Maco Extractor
Maco Extractor is a Python package providing the essential framework for creating and running malware configuration extractors. It aims to standardize the output (using the Maco Model) and provide a consistent way to identify and execute parsers. The library is actively maintained, with frequent releases addressing compatibility, bug fixes, and new features.
Warnings
- breaking The `import_extractors` utility had backwards compatibility issues prior to `v1.2.23`. If you are using custom extractor loading mechanisms or older versions, ensure compatibility.

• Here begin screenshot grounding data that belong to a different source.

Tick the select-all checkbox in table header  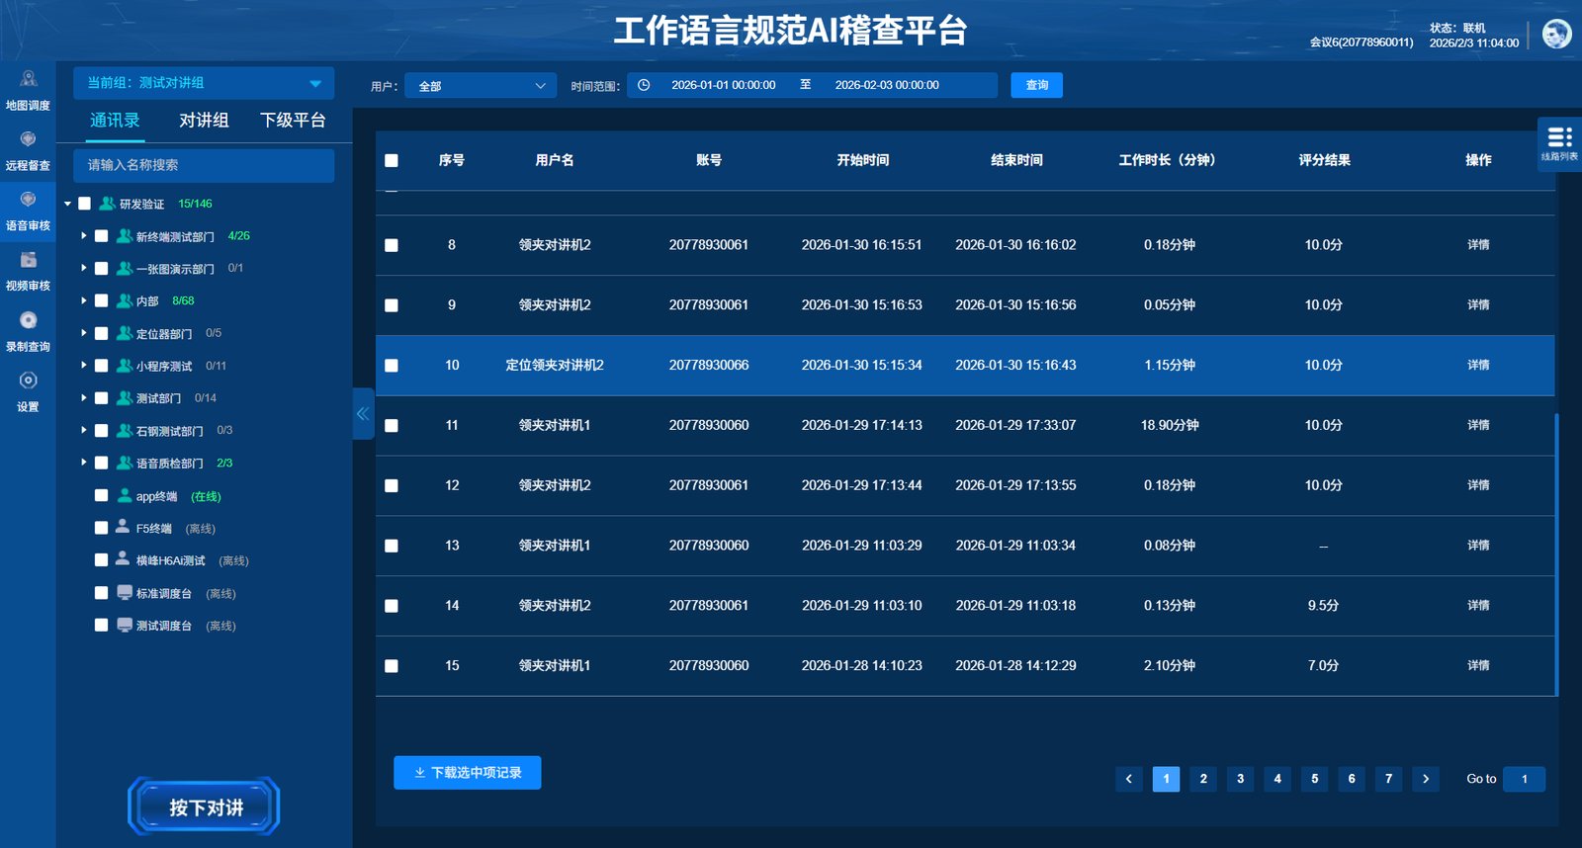392,160
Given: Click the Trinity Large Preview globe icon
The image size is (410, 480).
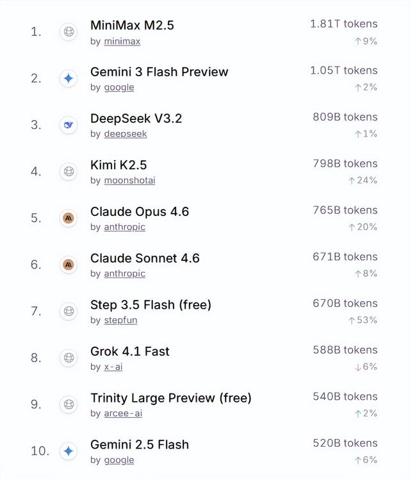Looking at the screenshot, I should [x=69, y=404].
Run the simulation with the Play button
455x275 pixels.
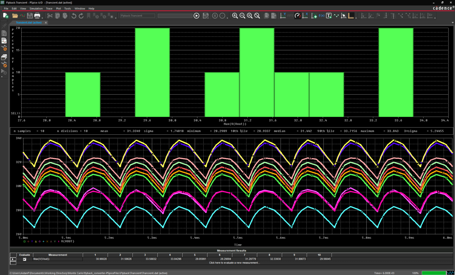click(x=196, y=16)
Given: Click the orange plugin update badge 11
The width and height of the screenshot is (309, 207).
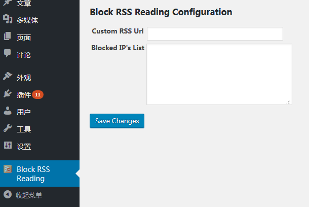Looking at the screenshot, I should (37, 95).
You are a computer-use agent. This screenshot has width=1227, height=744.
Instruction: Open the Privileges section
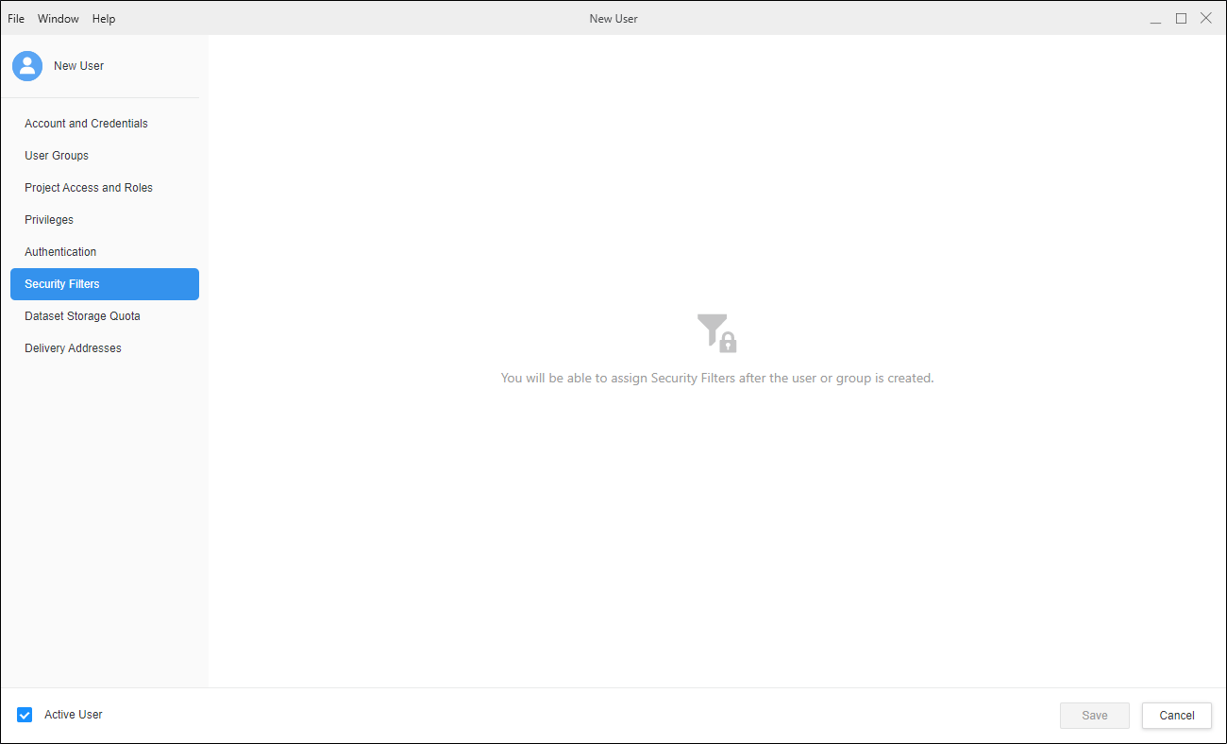pos(49,220)
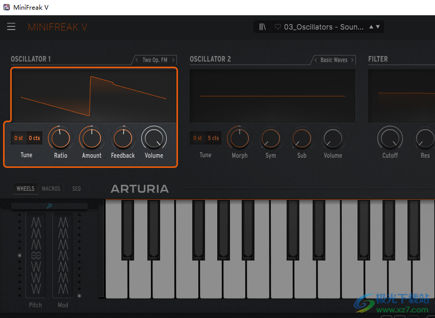Click the Tune value of Oscillator 2
This screenshot has height=318, width=435.
point(205,138)
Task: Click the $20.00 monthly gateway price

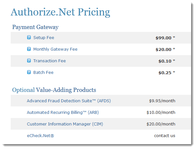Action: click(x=163, y=49)
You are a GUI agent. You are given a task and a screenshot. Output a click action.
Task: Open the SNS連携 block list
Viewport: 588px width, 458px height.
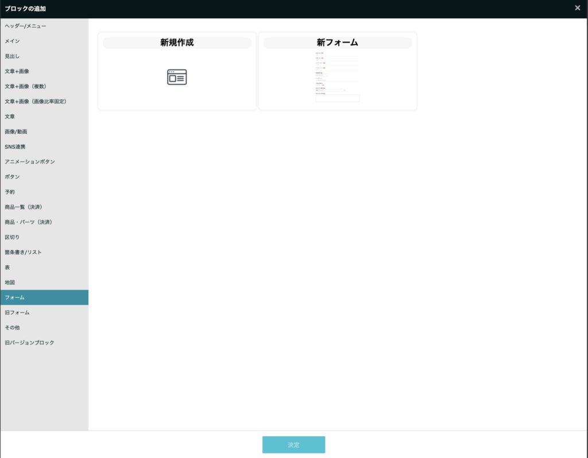15,147
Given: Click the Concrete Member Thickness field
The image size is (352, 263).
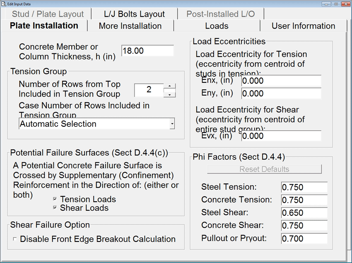Looking at the screenshot, I should point(147,51).
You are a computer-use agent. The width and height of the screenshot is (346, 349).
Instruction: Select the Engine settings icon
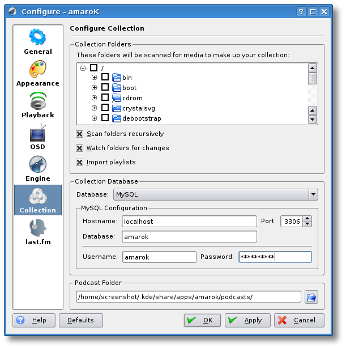coord(38,168)
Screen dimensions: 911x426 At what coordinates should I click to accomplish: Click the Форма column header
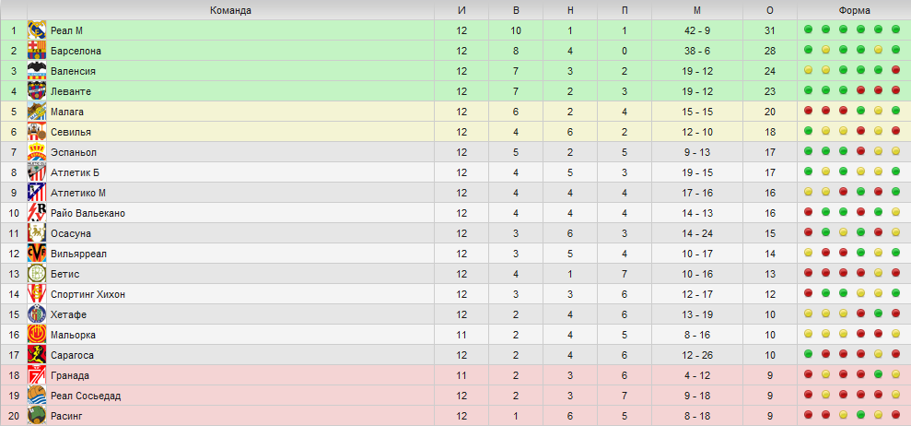coord(854,10)
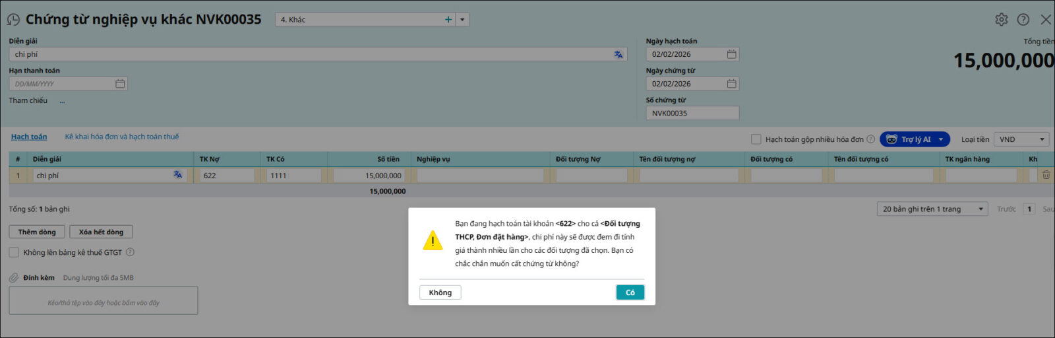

- gotcha When running extractors on Python 3.8/3.9 with versions prior to `v1.2.25`, there might have been issues related to mutable default arguments in `model.py` that were fixed using `default_factory`. This could lead to unexpected behavior if not handled correctly in older versions.
- gotcha An `UnboundLocalError` could occur in `run_extractor` when YARA was explicitly disabled in versions prior to `v1.2.22`. This can cause crashes during runtime if YARA rule processing is not intended or configured.
- gotcha The project introduced a separate `maco-model` package in `v1.2.18` containing only the model definition. If you only need the data model, install `maco-model`. If you intend to write and run extractors, install `maco-extractor` which includes the full framework.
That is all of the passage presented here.